[Records from a data source]
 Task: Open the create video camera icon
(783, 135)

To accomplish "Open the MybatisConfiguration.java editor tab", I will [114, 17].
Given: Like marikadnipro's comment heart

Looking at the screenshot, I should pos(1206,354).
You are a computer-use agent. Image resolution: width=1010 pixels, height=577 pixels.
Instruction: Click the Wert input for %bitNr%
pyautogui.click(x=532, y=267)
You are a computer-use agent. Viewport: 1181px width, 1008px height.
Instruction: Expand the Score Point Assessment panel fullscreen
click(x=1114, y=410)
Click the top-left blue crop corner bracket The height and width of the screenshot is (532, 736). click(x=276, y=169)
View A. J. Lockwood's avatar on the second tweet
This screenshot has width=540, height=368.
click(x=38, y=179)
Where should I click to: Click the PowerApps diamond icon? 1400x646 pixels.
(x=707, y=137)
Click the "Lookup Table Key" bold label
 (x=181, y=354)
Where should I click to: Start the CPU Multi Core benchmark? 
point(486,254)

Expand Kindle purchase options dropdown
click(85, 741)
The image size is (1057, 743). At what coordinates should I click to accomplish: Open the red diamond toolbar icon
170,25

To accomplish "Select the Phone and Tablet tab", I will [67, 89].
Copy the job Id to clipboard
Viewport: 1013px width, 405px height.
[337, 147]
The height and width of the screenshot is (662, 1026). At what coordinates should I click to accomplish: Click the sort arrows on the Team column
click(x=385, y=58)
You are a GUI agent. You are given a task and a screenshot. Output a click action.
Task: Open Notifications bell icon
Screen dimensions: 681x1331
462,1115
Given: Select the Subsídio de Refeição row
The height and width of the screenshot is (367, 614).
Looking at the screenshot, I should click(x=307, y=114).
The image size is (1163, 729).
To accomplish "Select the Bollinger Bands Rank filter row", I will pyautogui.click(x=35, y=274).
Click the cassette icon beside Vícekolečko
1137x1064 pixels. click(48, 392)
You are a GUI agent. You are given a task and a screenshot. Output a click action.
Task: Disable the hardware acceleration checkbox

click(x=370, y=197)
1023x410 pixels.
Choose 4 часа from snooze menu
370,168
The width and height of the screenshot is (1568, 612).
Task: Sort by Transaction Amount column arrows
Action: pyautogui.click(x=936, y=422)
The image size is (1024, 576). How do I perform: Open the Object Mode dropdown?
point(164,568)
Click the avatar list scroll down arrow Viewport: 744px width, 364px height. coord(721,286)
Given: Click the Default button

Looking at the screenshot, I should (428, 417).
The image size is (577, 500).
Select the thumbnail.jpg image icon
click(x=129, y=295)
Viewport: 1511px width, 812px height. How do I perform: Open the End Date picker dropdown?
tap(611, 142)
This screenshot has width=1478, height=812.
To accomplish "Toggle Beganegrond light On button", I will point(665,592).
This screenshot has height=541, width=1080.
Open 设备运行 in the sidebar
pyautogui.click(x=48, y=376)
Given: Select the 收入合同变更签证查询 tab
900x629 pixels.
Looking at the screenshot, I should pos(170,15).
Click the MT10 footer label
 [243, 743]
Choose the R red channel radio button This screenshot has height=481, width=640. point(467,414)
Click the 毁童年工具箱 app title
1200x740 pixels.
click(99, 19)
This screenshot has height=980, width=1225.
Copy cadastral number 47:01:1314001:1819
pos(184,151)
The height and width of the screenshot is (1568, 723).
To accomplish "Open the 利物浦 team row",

### Task prompt
The data above must be returned in full, exactly as written.

### Task result
 Task: Open the create video camera icon
(783, 135)

To accomplish "Open the MybatisConfiguration.java editor tab", I will [114, 17].
Given: Like marikadnipro's comment heart

Looking at the screenshot, I should pos(1206,354).
You are a computer-use agent. Image resolution: width=1010 pixels, height=577 pixels.
Instruction: Click the Wert input for %bitNr%
pyautogui.click(x=532, y=267)
You are a computer-use agent. Viewport: 1181px width, 1008px height.
Instruction: Expand the Score Point Assessment panel fullscreen
click(x=1114, y=410)
Click the top-left blue crop corner bracket The height and width of the screenshot is (532, 736). click(x=276, y=169)
View A. J. Lockwood's avatar on the second tweet
This screenshot has width=540, height=368.
click(x=38, y=179)
Where should I click to: Click the PowerApps diamond icon? 1400x646 pixels.
(x=707, y=137)
Click the "Lookup Table Key" bold label
 (x=181, y=354)
Where should I click to: Start the CPU Multi Core benchmark? 
point(486,254)

Expand Kindle purchase options dropdown
click(85, 741)
The image size is (1057, 743). At what coordinates should I click to accomplish: Open the red diamond toolbar icon
170,25

To accomplish "Select the Phone and Tablet tab", I will [67, 89].
Copy the job Id to clipboard
Viewport: 1013px width, 405px height.
[337, 147]
The height and width of the screenshot is (662, 1026). At what coordinates should I click to accomplish: Click the sort arrows on the Team column
click(x=385, y=58)
You are a GUI agent. You are given a task and a screenshot. Output a click action.
Task: Open Notifications bell icon
Screen dimensions: 681x1331
462,1115
Given: Select the Subsídio de Refeição row
The height and width of the screenshot is (367, 614).
Looking at the screenshot, I should click(x=307, y=114).
The image size is (1163, 729).
To accomplish "Select the Bollinger Bands Rank filter row", I will pyautogui.click(x=35, y=274).
Click the cassette icon beside Vícekolečko
1137x1064 pixels. click(48, 392)
You are a GUI agent. You are given a task and a screenshot. Output a click action.
Task: Disable the hardware acceleration checkbox

click(x=370, y=197)
1023x410 pixels.
Choose 4 часа from snooze menu
370,168
The width and height of the screenshot is (1568, 612).
Task: Sort by Transaction Amount column arrows
Action: pyautogui.click(x=936, y=422)
The image size is (1024, 576). How do I perform: Open the Object Mode dropdown?
point(164,568)
Click the avatar list scroll down arrow Viewport: 744px width, 364px height. coord(721,286)
Given: Click the Default button

Looking at the screenshot, I should (428, 417).
The image size is (577, 500).
Select the thumbnail.jpg image icon
click(x=129, y=295)
Viewport: 1511px width, 812px height. How do I perform: Open the End Date picker dropdown?
tap(611, 142)
This screenshot has width=1478, height=812.
To accomplish "Toggle Beganegrond light On button", I will point(665,592).
This screenshot has height=541, width=1080.
Open 设备运行 in the sidebar
pyautogui.click(x=48, y=376)
Given: Select the 收入合同变更签证查询 tab
900x629 pixels.
Looking at the screenshot, I should pos(170,15).
Click the MT10 footer label
 [243, 743]
Choose the R red channel radio button This screenshot has height=481, width=640. point(467,414)
Click the 毁童年工具箱 app title
1200x740 pixels.
click(99, 19)
This screenshot has height=980, width=1225.
Copy cadastral number 47:01:1314001:1819
pos(184,151)
The height and width of the screenshot is (1568, 723).
To accomplish "Open the 利物浦 team row",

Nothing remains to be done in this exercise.